Commandant: Vehicle Modernization Key to Marine Corps' Future

By Dan Parsons
The commandant of the Marine Corps has a grand vision for the service as it moves out of Afghanistan and refocuses on its old haunts in the western Pacific, the sight of its greatest battles and a spiritual “home” for the ship-to-shore fighting force.
After a decade of landlocked combat, it will take an ambitious and expensive vehicle upgrade and modernization program to get the Marine Corps back on its sea legs. With a carefully timed acquisition strategy, Marine buyers have decided to scrap an all-out assault on the “huge mountain” of procurement needs in favor of incremental steps, Gen. James F. Amos told reporters Aug. 23.
“One of the pillars of readiness is modernization,” Amos said. “You can’t just continue to hold yourself back trying to be the most frugal force. What you have to be able to do is some modernization … the question is the balance and what’s good enough.”
Programs are in the works to replace nearly every vehicle in the Marine Corps’ ship-to-shore fleet, as well as its Humvees and fighter jets. All these needs created the mountain of requirements that Amos said the Marine Corps would never be able to afford. Flattened out and sequenced, Amos believes the Marine Corps’ vehicle needs can be covered with the $2.9 billion it annually spends on procurement, just 12 percent of its total budget.
“That mountain of requirements that were unaffordable … we’ve spread that out to where it is affordable,” he said.
Recognizing the tight fiscal environment, Marines will have to make do with some of what they have. An unspecified number of assault amphibious vehicles will undergo a service life extension program and be reintroduced into the fleet, Amos said. 
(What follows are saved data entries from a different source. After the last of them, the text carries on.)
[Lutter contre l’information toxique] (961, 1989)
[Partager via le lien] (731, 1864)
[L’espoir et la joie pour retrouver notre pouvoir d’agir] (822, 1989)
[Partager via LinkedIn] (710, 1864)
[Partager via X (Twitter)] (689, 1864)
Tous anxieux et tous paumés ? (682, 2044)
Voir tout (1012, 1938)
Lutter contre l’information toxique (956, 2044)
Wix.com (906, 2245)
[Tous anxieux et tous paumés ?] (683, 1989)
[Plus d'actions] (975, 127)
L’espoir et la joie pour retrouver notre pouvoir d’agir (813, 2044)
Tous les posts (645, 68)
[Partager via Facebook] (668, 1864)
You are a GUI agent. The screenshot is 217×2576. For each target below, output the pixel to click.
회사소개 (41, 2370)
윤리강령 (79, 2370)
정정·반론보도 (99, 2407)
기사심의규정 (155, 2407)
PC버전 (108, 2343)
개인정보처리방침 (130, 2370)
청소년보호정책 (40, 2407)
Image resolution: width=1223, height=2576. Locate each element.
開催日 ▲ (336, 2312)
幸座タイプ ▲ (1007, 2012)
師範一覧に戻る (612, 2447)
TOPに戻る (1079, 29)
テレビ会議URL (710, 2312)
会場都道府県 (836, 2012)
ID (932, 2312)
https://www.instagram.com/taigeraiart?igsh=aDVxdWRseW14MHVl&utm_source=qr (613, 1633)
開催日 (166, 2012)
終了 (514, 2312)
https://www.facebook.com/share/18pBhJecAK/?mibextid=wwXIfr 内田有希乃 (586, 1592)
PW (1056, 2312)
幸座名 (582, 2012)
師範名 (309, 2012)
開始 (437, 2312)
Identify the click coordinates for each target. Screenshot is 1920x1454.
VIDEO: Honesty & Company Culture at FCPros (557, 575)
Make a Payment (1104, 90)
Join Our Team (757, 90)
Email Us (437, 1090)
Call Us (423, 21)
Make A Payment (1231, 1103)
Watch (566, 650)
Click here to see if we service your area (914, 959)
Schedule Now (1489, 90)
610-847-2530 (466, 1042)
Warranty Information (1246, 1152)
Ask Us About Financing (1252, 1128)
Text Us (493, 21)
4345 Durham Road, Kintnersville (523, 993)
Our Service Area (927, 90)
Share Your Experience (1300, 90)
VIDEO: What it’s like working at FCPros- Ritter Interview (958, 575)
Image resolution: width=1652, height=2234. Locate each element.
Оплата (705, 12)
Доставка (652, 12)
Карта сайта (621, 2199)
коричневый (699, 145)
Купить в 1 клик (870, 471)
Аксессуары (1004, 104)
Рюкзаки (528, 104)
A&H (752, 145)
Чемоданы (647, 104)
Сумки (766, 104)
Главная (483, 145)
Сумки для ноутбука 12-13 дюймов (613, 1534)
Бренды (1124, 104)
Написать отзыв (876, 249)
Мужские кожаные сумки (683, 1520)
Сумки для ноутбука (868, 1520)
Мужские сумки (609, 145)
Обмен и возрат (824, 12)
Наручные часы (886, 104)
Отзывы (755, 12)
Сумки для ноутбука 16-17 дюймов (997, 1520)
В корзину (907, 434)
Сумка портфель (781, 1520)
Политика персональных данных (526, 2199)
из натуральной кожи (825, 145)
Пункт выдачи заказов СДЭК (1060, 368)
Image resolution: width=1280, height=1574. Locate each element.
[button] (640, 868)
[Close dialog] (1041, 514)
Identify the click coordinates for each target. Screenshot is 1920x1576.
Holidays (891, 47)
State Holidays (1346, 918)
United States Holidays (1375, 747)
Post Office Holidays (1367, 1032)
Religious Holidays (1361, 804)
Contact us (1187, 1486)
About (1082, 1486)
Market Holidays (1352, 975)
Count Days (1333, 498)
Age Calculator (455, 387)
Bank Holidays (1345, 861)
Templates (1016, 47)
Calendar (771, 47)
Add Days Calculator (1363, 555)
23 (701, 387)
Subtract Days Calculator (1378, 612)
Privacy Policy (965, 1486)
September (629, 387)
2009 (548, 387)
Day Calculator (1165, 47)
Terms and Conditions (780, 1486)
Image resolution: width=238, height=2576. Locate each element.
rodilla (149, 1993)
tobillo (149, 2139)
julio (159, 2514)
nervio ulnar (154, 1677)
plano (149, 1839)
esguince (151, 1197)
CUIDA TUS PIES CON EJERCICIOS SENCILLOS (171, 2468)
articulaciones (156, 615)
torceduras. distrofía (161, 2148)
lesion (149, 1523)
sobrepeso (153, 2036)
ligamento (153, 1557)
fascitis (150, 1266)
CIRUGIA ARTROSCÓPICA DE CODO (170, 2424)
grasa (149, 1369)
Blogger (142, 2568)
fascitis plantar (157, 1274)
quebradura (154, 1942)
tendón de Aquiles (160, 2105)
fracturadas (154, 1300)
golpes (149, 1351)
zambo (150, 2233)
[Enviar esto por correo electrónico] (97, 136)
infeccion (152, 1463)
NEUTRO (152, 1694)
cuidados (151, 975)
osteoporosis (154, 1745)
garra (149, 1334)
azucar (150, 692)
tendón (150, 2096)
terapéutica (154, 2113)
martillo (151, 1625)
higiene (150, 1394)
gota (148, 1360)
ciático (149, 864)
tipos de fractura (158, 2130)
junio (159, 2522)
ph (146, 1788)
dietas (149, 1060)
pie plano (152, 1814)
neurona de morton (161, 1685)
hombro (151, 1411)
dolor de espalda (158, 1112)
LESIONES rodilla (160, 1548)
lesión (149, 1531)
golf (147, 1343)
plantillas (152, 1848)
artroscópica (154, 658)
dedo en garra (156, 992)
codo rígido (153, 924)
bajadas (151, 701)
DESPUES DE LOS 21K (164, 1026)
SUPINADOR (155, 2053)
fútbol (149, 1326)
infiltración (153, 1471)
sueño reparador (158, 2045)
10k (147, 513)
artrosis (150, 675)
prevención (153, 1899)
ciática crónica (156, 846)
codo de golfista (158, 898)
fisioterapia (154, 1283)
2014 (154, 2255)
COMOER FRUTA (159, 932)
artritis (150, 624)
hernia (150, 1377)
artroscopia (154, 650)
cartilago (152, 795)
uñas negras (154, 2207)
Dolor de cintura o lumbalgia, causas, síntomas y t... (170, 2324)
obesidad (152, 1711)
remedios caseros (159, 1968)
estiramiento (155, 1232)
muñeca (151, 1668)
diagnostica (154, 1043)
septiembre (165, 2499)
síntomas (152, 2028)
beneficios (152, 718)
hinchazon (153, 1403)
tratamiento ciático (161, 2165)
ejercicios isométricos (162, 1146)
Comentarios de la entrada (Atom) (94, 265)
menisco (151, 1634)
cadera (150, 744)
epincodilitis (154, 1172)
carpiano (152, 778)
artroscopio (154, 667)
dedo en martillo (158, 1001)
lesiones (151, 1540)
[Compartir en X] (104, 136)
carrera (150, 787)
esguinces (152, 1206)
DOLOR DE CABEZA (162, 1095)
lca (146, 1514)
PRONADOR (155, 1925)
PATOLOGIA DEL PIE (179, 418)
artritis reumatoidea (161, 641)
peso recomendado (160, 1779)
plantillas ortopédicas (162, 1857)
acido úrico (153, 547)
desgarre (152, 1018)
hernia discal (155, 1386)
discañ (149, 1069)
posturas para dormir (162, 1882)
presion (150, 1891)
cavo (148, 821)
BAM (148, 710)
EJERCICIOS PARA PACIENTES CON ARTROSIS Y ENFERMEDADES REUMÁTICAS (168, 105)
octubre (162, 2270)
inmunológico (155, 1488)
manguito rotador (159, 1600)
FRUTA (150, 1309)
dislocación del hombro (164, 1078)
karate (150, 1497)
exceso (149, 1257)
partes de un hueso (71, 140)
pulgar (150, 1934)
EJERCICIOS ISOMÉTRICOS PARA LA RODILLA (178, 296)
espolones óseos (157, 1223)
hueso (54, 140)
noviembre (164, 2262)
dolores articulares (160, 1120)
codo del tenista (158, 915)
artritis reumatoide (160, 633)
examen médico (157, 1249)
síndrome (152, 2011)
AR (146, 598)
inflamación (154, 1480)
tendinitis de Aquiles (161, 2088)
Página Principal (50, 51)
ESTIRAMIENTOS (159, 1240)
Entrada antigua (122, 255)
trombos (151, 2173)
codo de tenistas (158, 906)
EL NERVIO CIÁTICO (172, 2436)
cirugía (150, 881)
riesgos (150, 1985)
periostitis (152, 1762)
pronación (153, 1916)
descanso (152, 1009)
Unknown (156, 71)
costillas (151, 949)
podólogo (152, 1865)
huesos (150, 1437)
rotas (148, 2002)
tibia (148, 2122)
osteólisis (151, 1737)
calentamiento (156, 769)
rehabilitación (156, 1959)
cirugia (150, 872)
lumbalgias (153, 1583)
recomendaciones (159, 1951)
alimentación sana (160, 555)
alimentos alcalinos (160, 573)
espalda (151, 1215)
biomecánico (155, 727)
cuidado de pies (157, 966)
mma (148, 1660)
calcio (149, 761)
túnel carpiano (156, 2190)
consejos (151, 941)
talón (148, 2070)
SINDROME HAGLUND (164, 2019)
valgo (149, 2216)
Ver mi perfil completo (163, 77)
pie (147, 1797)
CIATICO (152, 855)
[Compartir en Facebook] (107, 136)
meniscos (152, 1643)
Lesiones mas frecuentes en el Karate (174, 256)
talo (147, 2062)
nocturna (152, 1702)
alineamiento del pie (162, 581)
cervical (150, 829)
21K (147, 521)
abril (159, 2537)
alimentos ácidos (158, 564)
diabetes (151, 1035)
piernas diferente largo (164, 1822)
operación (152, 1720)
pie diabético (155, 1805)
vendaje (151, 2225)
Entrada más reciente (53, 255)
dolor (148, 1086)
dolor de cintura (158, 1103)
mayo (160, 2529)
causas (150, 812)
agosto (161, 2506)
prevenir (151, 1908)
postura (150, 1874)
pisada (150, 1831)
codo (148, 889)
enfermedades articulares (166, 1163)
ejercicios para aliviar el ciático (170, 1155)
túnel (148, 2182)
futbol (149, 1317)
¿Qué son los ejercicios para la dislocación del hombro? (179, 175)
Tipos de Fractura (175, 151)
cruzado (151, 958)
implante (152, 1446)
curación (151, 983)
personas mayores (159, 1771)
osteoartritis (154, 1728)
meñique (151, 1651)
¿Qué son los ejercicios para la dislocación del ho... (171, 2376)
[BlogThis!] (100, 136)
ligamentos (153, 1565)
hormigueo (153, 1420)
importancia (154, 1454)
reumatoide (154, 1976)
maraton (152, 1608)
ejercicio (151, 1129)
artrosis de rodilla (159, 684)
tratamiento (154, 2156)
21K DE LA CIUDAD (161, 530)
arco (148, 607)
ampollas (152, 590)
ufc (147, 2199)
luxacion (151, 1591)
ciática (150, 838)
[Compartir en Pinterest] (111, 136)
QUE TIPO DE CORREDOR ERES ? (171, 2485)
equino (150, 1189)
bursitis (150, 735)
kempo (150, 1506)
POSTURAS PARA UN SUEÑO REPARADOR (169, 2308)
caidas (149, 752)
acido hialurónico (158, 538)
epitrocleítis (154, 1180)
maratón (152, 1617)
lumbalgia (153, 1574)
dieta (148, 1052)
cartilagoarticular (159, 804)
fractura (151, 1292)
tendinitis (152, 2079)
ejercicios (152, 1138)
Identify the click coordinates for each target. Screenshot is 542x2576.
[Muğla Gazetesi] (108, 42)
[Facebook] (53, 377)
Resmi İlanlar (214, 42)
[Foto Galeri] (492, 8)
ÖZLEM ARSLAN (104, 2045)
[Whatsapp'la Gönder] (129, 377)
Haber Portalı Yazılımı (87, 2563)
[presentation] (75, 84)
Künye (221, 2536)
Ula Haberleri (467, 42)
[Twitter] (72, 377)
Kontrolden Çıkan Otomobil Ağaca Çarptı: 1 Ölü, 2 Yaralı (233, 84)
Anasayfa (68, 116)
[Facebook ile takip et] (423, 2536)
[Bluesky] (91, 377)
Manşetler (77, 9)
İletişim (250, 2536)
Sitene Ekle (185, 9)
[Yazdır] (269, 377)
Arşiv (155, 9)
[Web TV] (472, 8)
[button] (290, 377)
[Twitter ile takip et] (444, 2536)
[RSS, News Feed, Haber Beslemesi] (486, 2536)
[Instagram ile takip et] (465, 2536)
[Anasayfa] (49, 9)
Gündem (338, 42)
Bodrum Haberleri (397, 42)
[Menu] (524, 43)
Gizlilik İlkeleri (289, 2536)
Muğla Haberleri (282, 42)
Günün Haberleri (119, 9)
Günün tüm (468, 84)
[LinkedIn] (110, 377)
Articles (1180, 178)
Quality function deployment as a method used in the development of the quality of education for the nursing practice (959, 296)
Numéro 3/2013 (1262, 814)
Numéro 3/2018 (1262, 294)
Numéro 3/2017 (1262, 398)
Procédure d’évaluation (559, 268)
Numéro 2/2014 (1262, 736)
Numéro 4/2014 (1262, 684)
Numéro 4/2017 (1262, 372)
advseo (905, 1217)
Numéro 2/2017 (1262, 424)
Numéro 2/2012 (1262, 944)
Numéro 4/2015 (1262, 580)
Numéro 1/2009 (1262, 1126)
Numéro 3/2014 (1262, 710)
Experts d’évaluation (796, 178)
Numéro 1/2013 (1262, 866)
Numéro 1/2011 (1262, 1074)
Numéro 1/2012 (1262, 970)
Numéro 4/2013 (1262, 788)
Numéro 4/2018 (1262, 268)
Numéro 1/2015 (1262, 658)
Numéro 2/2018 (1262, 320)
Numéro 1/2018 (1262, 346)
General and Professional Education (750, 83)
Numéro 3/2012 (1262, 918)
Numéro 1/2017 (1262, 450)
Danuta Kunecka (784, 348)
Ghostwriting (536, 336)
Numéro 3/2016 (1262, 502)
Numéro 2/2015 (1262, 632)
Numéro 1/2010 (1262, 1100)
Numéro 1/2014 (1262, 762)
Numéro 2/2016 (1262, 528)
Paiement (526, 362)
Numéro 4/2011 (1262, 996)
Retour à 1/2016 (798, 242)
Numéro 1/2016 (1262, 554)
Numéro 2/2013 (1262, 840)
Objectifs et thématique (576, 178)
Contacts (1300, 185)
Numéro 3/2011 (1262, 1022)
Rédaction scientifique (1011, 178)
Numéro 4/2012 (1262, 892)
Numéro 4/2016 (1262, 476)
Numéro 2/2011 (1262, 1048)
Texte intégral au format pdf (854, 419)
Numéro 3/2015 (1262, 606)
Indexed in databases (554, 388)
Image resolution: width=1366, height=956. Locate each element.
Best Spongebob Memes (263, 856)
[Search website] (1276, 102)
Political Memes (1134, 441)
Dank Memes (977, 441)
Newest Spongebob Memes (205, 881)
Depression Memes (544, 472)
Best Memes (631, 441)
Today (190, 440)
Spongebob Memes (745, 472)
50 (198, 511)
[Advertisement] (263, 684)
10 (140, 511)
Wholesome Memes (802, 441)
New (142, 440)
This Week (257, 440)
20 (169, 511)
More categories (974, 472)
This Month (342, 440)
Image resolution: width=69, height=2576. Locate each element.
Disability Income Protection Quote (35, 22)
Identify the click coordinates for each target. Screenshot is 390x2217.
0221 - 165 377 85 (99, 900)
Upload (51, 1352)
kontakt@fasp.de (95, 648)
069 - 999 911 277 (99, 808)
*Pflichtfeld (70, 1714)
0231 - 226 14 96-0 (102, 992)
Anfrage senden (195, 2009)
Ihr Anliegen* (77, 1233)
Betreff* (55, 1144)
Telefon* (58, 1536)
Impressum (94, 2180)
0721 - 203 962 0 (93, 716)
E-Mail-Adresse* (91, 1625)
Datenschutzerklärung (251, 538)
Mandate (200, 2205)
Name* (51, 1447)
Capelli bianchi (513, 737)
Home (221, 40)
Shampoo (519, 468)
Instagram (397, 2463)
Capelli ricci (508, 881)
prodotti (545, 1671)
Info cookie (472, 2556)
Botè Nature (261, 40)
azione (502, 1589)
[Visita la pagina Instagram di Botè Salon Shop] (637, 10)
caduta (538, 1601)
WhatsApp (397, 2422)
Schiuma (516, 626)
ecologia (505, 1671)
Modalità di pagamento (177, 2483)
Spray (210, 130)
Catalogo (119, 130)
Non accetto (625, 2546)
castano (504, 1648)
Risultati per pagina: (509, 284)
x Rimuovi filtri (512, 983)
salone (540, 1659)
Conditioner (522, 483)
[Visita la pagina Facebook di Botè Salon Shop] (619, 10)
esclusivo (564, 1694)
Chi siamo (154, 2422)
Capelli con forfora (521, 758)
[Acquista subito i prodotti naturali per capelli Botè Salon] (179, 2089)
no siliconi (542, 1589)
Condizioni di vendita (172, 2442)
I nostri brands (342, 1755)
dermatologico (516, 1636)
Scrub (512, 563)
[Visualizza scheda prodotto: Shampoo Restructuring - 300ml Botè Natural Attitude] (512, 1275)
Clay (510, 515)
New acquisition of ground vehicles will occur in three phases  — Joint Light Tactical Vehicle to replace Humvees, followed by the Amphibious Combat Vehicle, then the Marine Personnel Carrier.
The JLTV program reached a major milestone Aug. 22 when three engineering, manufacturing and development contracts were awarded. The Marine Corps is committed to buying at least 5,000 of those vehicles, then shifting to other platforms to diversify its fleet.
ACV is essentially a rebirth of the Expeditonary Fighting Vehicle program that was voluntarily scuttled last year. Engineers are at work honing the requirements for what will eventually be an armed heavy tracked vehicle capable of carrying a squad of Marines. An analysis of alternatives has been completed and plans are to release a request for proposals to industry sometime this fall, but Amos gave no specific date.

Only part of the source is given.